Before the current recession, there have been fourteen other recessions since the Great Depression. Of those fourteen, only four have lasted longer than two years. The average length of recession in this time period has been 19 months....a little over a year and a half.
Although this chart is current through the third quarter of 2008, it is probably a safe assumption that we have not pulled out of recession yet, meaning we are finishing up with month 16 now. By modern historical standards, the length of this recession is approaching the average.
Examining the same market events, the S&P index has declined, on average, 38% in these recessionary periods. While only five of the fourteen events have declined more than 38%, our current recession has already passed this average. And that was as of October 2008 - we're down even further since then.
So, we are in a recession that, thus far, has been shorter then the average recessions we have experienced since the Great Depression but, despite the fact that we are not long into it, we have already surpassed the average loss of those previous recessions. The following chart shows this time/loss relationship in direct comparison.
Is there a conclusion we can draw from this? Probably not directly, but it reinforces a couple of notions I have heard expressed by people I find to be informed and intelligent. First, we still have a long way to fall before we find bottom and, second, it should be no surprise if this lasts quite a bit longer.
I'm a relatively young man (I just slipped out of the coveted 18-34 age demographic) and, while I lived through the dot.com bust and post-9/11 recession (one of the bad ones, by this analysis), my life has generally been one surrounded by prosperity.
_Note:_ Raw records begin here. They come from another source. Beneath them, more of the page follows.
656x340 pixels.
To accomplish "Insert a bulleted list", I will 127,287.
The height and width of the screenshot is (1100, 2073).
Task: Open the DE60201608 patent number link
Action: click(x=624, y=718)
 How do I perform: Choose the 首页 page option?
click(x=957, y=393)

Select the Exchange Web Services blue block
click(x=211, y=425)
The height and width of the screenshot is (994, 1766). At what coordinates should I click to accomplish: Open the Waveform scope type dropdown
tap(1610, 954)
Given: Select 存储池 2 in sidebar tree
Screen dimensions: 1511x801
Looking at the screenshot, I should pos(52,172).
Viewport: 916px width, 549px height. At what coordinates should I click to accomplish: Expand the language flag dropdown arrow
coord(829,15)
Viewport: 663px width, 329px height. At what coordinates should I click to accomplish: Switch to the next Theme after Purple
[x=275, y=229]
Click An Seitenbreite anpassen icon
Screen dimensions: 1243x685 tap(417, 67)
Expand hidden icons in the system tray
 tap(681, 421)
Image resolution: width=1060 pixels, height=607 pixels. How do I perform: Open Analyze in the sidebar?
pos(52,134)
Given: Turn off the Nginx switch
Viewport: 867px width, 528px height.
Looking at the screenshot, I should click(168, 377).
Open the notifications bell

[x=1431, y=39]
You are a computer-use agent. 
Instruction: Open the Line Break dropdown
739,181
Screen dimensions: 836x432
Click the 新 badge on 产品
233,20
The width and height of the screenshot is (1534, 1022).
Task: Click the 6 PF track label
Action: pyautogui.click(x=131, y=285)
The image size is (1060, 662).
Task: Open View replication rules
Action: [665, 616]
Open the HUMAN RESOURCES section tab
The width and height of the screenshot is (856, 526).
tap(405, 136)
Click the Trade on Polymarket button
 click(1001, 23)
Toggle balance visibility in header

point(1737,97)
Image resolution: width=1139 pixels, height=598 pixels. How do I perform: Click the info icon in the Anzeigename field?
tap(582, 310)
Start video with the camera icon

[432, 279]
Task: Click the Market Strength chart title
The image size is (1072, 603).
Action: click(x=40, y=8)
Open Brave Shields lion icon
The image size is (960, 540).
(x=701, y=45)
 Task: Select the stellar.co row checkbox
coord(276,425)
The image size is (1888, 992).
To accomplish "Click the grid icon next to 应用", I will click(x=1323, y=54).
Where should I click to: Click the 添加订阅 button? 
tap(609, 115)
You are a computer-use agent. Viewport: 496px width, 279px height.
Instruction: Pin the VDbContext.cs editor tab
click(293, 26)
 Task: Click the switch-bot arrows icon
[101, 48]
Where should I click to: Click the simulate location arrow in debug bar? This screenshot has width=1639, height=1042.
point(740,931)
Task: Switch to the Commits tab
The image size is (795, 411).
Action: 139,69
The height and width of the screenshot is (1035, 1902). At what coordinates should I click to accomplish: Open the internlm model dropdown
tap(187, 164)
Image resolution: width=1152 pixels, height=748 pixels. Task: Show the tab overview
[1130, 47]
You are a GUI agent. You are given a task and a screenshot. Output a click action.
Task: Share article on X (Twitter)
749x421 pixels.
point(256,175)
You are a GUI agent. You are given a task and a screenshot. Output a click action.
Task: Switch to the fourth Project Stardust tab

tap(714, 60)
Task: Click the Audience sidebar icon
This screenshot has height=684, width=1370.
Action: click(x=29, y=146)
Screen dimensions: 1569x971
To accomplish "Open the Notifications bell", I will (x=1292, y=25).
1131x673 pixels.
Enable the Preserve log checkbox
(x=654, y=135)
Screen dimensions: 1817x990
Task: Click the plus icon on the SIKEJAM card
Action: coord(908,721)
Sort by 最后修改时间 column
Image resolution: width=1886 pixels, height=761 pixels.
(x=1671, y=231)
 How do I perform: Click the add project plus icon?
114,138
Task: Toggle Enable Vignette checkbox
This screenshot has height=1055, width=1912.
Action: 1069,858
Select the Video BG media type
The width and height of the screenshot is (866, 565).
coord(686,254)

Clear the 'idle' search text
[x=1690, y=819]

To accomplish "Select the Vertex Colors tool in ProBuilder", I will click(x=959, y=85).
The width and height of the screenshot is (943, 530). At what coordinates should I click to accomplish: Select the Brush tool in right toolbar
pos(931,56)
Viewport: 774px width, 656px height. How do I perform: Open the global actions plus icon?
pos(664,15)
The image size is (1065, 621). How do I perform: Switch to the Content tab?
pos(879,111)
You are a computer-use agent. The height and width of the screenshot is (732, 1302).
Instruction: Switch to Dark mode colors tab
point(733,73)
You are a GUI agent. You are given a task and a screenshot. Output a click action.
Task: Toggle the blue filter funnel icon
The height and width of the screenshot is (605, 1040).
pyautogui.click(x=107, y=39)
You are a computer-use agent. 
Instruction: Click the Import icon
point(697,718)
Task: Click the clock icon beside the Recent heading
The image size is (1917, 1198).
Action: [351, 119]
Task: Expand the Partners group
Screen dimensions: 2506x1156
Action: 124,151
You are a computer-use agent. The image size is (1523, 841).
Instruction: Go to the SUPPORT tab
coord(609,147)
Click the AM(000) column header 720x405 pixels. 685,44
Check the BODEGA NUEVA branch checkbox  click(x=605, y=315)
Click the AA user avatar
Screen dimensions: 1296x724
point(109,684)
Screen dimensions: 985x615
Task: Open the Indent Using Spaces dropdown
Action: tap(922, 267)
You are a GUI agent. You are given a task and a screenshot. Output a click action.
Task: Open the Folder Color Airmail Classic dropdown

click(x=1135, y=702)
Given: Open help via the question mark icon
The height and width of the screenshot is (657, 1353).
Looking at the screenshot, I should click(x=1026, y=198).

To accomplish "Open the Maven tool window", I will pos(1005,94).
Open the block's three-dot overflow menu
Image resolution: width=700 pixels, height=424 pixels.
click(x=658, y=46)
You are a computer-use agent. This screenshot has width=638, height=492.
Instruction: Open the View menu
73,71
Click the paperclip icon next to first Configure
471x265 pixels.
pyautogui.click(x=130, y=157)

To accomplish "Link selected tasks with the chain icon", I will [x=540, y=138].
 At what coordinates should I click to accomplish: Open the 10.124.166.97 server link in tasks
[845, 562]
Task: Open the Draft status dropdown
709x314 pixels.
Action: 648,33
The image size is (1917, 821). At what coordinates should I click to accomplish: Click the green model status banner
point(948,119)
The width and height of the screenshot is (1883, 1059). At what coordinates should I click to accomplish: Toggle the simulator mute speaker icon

It seems like we, as Americans, have made an historic shift this time in how we look at ourselves, our economy and our way of life. Even when the economy stabliizes and begins to recover, I don't expect people will go back to the "normal" we have known over the last two decades.
If that is true, we have a new reality. What does this mean for small towns and rural areas? I think in the near term we can count on less government subsidy (there won't be as much to pass around) and less tolerance from urban/suburban office-holders to fund the "rural lifestyle". If that is so, the world has shifted, and those of us who care about small towns need to recognize this and get ahead of it.
So now, if you believe Adam Smith is rolling over in his grave with this simplistic analysis, feel free to offer your thoughts in the comment section. I seriously would enjoy additional takes on this because I'm a planner/engineer, not an economist.